Sexta-Feira, 13 de Fevereiro de 2026

DATA: 13/02/2026 | FONTE: g1.globo.com Correios deixaram de pagar R$ 3,7 bilhões a fornecedores, empregados e em tributos Falta de pagamentos fez parte de política de atrasos propositais no cumprimento de compromissos. Entre os débitos não quitados, está dívida de R$ 1,4 bilhão com a Previdência.

Os Correios deixaram de pagar R$ 3,7 bilhões em obrigações com fornecedores; com o fundo de pensão, o Postalis; com o plano de saúde dos funcionários, o Postal Saúde; e em tributos federais.

 

As informações foram divulgadas em um documento de análise da situação da empresa a que o g1 teve acesso com exclusividade.

 

Ao longo dos últimos anos, os Correios vêm sofrendo de seguidas crises econômico-financeiras que impactaram diretamente o desempenho da empresa.

 

Em função disso, vários planos de recuperação foram anunciados e um Comitê Executivo de Contingência, vinculado à presidência da estatal, foi criado em junho para lidar diretamente com a crise.

 

Entre as decisões tomadas por este comitê foi a criação de uma política de postergação, ou seja, de atraso proposital no pagamento de obrigações em razão de um fluxo de caixa afetado por redução de receitas nos últimos anos.

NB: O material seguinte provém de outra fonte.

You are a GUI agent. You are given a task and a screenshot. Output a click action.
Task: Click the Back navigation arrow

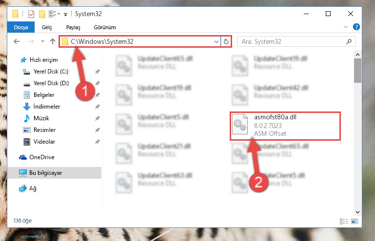point(17,41)
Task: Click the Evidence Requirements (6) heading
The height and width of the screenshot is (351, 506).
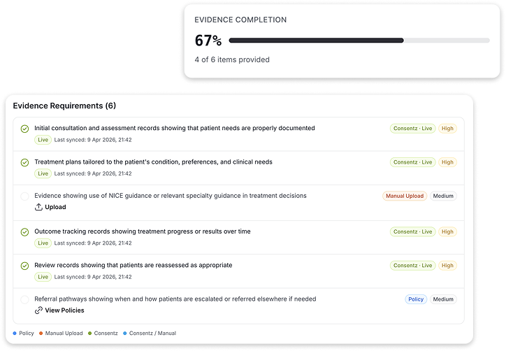Action: 64,106
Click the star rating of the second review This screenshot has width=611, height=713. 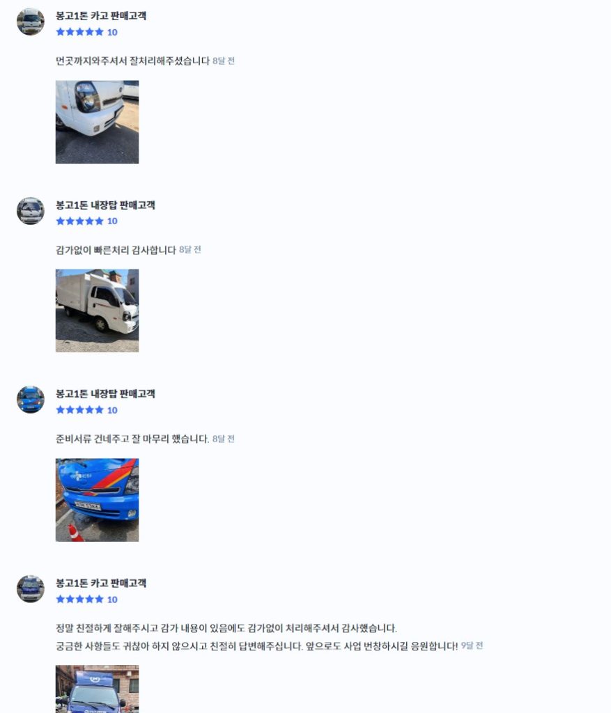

medida foi tomada para tentar preservar a liquidez e reequilibrar o fluxo de caixa da estatal, que acumula seguidos trimestres em prejuízo.

"A combinação entre a redução da receita e o aumento dos gastos acentuou o desequilíbrio financeiro", justificou a empresa.

Ao todo, foram adiadas as seguintes obrigações:

  • INSS Patronal: R$ 1,44 bilhão;
  • Fornecedores: R$ 732 milhões;
  • Postal Saúde: R$ 545 milhões;
  • Tributos PIS/COFINS: R$ 457 milhões
  • Remessa Conforme: R$ 346 milhões;
  • Postalis: R$ 135 milhões.

A empresa afirma que o adiamento aconteceu em função de um fluxo de caixa negativo. Nos primeiros nove meses de 2025 entraram R$ 16,94 bilhões nas contas e havia uma obrigação de pagar R$ 20,65 bilhões.

"Caso os pagamentos tivessem sido realizados nas respectivas datas de vencimentos, os desembolsos teriam alcançado R$ 19,71 bilhões. Nesse cenário, o resultado seria um déficit operacional estimado em R$ 2,77 bilhões, superior à capacidade de cobertura com os recursos disponíveis no período", afirmou a estatal.

Os Correios ainda ponderaram que parte do problema financeiro está também no acúmulo de dívidas ao longo de 2024 que foram empurradas ao longo dos meses e geraram dívidas ainda maiores para o ano de 2025.

"A expressiva redução das saídas reflete, sobretudo, os efeitos das postergações de pagamentos e as limitações na captação de recursos em dezembro de 2024, que resultou em volume inferior ao originalmente estimado, comprometendo parcialmente a cobertura dos compromissos assumidos para o início do exercício", continua o documento.

A empresa estima uma redução no prejuízo contábil de 2025. Apesar do 3º trimestre ter fechado com um prejuízo de R$ 6 bilhões, um documento da Diretoria Econômica-Financeira (DIEFI) aponta em um prejuízo de R$ 5,8 bilhões para todo o ano de 2025.

Evolução da dívida

Em julho, o g1 publicou uma reportagem apontado para outro documento que trazia o valor da dívida atrasada até então, R$ 2,75 bilhões.

Desde a publicação da primeira reportagem, a dívida dos Correios aumentou em R$ 1 bilhão e os principais afetados foram com:

  • INSS Patronal: R$ 696 milhões a mais (eram R$ 741 milhões);
  • Tributos PIS/COFINS: R$ 249 milhões a mais (R$ 208 milhões);
  • Postal Saúde: R$ 182 milhões a mais (eram R$ 363 milhões);
  • Fornecedores: R$ 80 milhões a mais (eram R$ 652 milhões);
  • Remessa Conforme: R$ 75 milhões a mais (eram R$ 271 milhões).

Os atrasos no pagamento de PIS/COFINS mais que dobraram e a dívida com o INSS Patronal, um tributo obrigatório para financiar aposentadoria dos trabalhadores, quase duplicou em pouco mais de três meses.